Published on by @therealfbloke

European bureaucrats seem to be making a mess of things in all manner of ways at the moment.

 

A few years ago the UK opted to stay out of the European Single Currency ‘project’ because it was ill conceived and forced many diverging economies to have a one size fits all central bank.

 

It was an economist’s nightmare and of course has now been proven to be no more than a politically motivated grand plan doomed to failure. 

 

But now we have UEFA and its grandees forcing another ill conceived project through. This time one that makes football clubs from many different leagues in many different countries to work to a single financial model. It is of course not about the economics but is a politically motivated grand plan. Sounds familiar doesn’t it?

 

In the same way that the Euro has caused far more problems than the benefits it would ever bring so FFPR is already proving to create more answers than questions.

 

The parallels between FFPR and the Euro are there to see in how the members/clubs will be punished for breaking the rules of membership. Or more accurately wont be punished.

 

In Euro terms the rules were laid down and included limits on individual countries' debt levels as a percentage of GDP. These have been fully and completed ignored and led to the financial crisis we are currently in.

 

For FFPR we are told that clubs need to only spend what they earn but if they don't abide by that then what?

 

Well its now clear that they wont be fined or lose prize money as that would only exacerbate the problems for which a club is judged guilty of.

 

Likewise clubs will not be barred from using a player bought with the excessive spending FFPR was designed to stop as that would be, amongst other things, a restraint of trade and against EU law.

 

And clubs will not be thrown out of UEFA’s competitions as its own sponsors know that its the big clubs that sell their products, and its the same big clubs like Real Madrid, Barcelona, Manchester City and Chelsea who are most likely to be in breach of FFPR.

 

Just as Italy, France, Spain and latterly even Germany breached the agreed levels of debt allowable for Euro membership but remained untouched then these big clubs are simply too big to ban.

 

Of course the problems for UEFA would melt away if they had based their new rules on the levels of debt accrued by a club and in the stroke of a pen the real problems facing clubs would be gone if benefactors were allowed to conduct debt/equity swaps.

 

If that were the case then FFPR would have done what it was originally conceived to do.

 

Strangely debt/equity swaps are exactly what UEFA has focussed on and in doing so they have made it less likely that new owners (and their new money) will come into football at all.
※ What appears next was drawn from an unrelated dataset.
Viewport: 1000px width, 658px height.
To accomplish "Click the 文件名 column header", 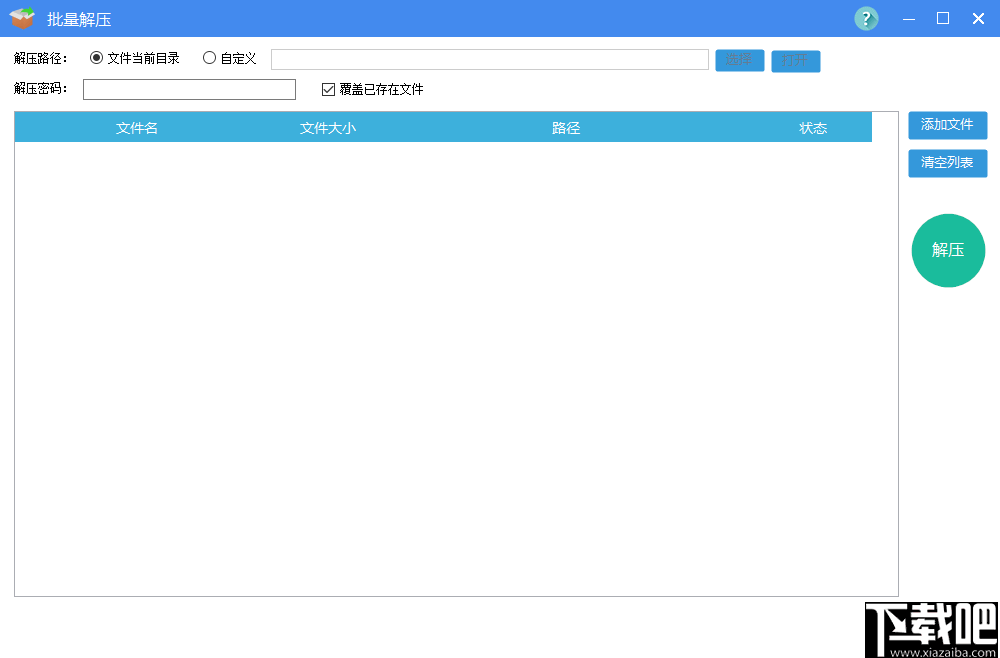I will pos(136,127).
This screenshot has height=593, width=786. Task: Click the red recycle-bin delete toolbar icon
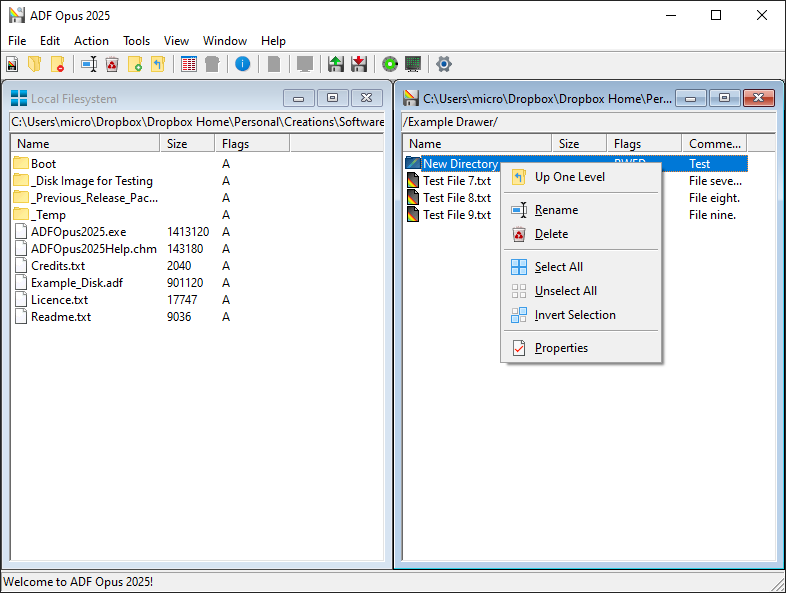(x=112, y=64)
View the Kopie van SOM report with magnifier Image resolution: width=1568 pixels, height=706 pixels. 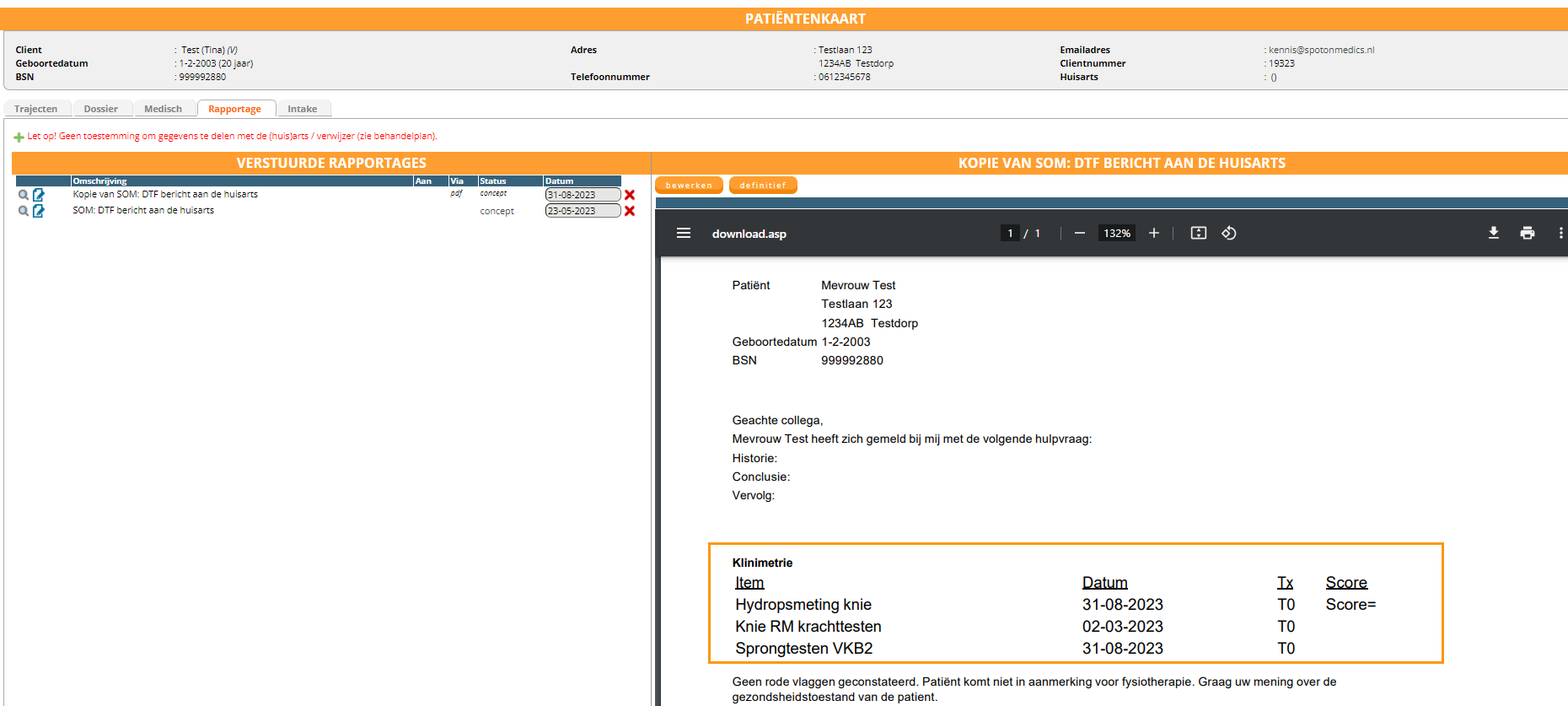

Not a great idea really as there are in excess of 100 clubs currently looking for new investment to save them from possible extinction.

 

Again a parallel between FFPR and the Euro crisis where some banks are unlikely to survive just as some clubs are on the brink, both for a lack of new money.

 

Will UEFA allow clubs to go to the wall for the sole reason of stopping Manchester City and Chelsea?

 

But as we have seen with these grand European plans they are seemingly driven on by the ego’s of people who live, not in the real world but in a cosseted, five star luxury one.

 

Such plans are about ignoring common sense and reason in pursuit of a goal.

 

And there is a feeling that Platini and his UEFA accountants are on the brink of achieving nothing more than a pyrrhic victory.